Exercise data -
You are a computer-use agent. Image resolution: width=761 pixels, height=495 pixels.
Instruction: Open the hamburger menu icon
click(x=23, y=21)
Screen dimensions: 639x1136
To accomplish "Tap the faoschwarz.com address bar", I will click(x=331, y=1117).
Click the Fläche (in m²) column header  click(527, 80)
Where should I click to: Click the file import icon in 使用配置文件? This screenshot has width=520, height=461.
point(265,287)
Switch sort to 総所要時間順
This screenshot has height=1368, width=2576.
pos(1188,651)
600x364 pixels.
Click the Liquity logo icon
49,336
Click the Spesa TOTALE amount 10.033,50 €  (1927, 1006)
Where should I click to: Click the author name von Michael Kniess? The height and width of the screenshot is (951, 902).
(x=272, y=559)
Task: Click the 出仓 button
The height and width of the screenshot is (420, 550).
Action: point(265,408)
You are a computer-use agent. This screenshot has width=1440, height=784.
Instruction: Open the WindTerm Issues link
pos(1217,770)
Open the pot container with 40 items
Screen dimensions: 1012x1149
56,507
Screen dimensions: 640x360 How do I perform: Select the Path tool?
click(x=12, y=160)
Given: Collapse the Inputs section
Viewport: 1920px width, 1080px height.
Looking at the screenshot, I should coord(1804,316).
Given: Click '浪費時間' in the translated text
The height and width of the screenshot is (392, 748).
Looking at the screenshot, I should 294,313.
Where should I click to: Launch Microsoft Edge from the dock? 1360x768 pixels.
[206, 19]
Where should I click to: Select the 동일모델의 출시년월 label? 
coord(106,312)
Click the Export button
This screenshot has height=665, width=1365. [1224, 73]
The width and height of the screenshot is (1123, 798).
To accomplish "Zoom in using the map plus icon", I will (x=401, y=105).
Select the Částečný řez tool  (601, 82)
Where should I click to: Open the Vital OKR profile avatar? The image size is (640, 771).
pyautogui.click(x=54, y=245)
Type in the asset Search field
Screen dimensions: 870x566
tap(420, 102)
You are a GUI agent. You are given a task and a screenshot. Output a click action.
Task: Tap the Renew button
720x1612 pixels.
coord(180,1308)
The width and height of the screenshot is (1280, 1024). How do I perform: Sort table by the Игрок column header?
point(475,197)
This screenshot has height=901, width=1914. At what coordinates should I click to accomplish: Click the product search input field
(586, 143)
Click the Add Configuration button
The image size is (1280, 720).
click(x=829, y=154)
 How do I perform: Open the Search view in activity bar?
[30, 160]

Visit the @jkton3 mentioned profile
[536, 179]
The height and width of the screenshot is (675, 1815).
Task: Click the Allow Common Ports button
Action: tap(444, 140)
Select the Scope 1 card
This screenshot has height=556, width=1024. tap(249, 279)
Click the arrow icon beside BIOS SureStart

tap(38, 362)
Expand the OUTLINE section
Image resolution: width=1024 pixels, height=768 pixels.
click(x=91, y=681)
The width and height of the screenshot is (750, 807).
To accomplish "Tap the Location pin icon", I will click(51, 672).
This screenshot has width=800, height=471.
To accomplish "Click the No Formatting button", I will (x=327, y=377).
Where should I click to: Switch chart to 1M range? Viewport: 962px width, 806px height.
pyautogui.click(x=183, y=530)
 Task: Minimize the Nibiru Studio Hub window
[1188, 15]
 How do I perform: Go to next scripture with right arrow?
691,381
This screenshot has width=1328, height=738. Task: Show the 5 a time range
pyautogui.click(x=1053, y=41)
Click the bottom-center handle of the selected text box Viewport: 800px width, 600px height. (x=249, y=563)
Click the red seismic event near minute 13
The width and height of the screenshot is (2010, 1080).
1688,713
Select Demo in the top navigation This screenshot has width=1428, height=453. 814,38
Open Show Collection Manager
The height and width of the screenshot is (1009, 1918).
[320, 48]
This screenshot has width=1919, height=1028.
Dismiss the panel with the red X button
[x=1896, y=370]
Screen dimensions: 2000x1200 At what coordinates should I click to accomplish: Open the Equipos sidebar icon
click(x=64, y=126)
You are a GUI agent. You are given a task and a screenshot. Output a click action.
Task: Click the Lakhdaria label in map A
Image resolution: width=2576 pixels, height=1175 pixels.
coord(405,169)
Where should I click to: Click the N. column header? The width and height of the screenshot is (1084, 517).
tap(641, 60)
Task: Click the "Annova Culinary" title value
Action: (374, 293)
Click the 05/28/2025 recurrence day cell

Job - Copy the rows from the line with "Where should I click to: Switch" up to and including the line with "[x=1896, y=370]" verbatim.

Finished answer -
Where should I click to: Switch chart to 1M range? Viewport: 962px width, 806px height.
pyautogui.click(x=183, y=530)
 Task: Minimize the Nibiru Studio Hub window
[1188, 15]
 How do I perform: Go to next scripture with right arrow?
691,381
This screenshot has width=1328, height=738. Task: Show the 5 a time range
pyautogui.click(x=1053, y=41)
Click the bottom-center handle of the selected text box Viewport: 800px width, 600px height. (x=249, y=563)
Click the red seismic event near minute 13
The width and height of the screenshot is (2010, 1080).
1688,713
Select Demo in the top navigation This screenshot has width=1428, height=453. 814,38
Open Show Collection Manager
The height and width of the screenshot is (1009, 1918).
[320, 48]
This screenshot has width=1919, height=1028.
Dismiss the panel with the red X button
[x=1896, y=370]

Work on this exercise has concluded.